**THE TASK**
Retype the listing exactly. Leave out the images.

**SOURCE MATERIAL**
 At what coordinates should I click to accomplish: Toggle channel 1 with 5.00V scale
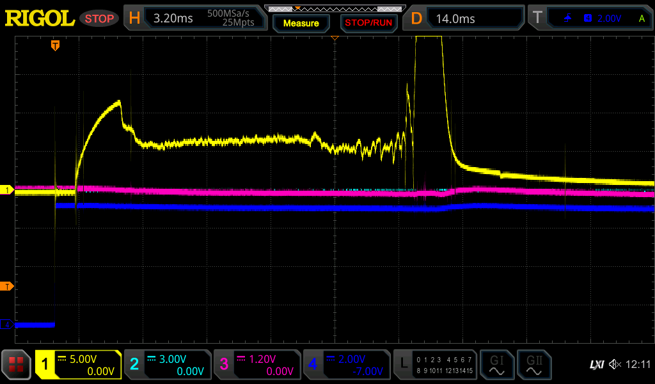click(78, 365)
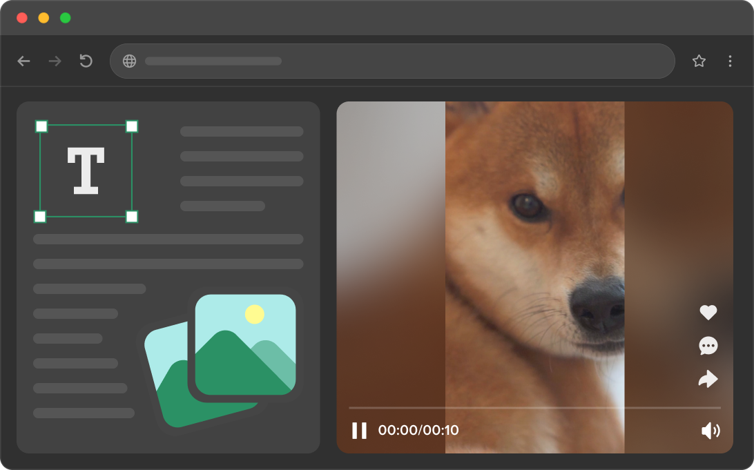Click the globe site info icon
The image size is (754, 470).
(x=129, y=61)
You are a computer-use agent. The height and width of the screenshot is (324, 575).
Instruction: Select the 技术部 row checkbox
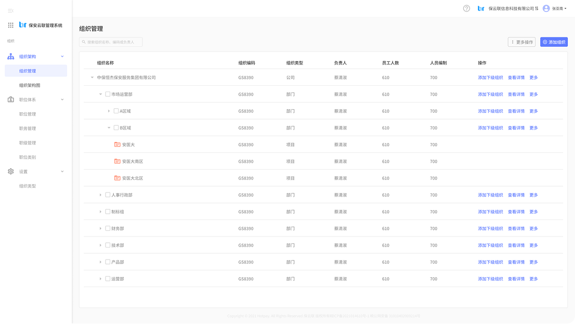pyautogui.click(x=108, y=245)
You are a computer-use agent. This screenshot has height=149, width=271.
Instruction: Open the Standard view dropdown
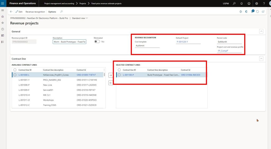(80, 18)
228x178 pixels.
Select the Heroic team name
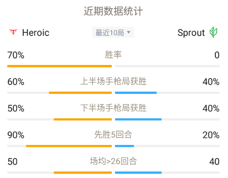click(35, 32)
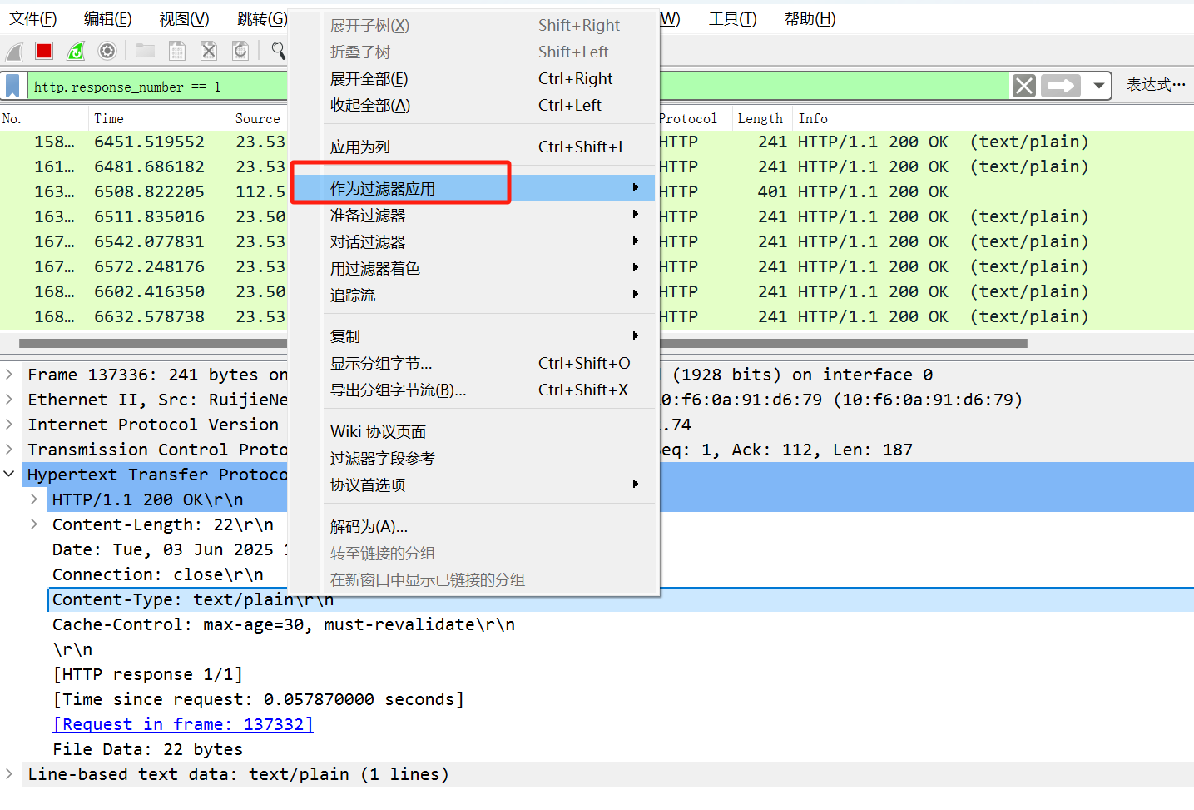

**SOLUTION TO THIS PROBLEM**
 At what coordinates should I click to accomplish: Toggle channel 1 with 5.00V scale
click(78, 365)
Click the globe site info icon
The image size is (754, 470).
(x=129, y=61)
You are a computer-use agent. The height and width of the screenshot is (324, 575).
Instruction: Select the 技术部 row checkbox
pyautogui.click(x=108, y=245)
You are a computer-use agent. This screenshot has height=149, width=271.
Instruction: Open the Standard view dropdown
(80, 18)
228x178 pixels.
Select the Heroic team name
click(35, 32)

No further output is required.